**WHAT YOU SHOULD DO**: The requested output is every line from the one with "You are a computer-use agent. The" through the last line below, printed exactly.
-*-
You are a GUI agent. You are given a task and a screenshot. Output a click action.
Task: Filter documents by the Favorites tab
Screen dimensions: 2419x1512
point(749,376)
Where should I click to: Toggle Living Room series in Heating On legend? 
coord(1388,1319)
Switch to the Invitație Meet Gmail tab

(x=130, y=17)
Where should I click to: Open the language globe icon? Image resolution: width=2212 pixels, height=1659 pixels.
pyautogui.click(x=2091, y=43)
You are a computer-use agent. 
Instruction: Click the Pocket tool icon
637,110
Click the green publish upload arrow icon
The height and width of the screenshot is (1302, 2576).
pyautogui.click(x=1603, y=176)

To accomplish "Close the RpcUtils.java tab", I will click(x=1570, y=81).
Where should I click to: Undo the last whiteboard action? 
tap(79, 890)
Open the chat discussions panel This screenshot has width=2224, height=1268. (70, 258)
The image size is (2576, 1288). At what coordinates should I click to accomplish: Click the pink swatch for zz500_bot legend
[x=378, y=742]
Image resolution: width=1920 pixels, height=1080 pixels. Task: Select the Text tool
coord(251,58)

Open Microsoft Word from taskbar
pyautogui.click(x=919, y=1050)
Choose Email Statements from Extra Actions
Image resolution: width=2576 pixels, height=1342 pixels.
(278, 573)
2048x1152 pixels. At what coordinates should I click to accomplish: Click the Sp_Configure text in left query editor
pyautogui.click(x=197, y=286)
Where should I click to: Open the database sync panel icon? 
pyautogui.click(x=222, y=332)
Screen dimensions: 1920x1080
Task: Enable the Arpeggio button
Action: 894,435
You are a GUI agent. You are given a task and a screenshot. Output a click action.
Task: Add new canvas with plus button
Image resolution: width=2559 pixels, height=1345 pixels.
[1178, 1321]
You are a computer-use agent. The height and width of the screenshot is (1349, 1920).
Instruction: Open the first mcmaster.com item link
-*-
**TASK RESULT**:
You are a computer-use agent. The height and width of the screenshot is (1349, 1920).
Instruction: Open the first mcmaster.com item link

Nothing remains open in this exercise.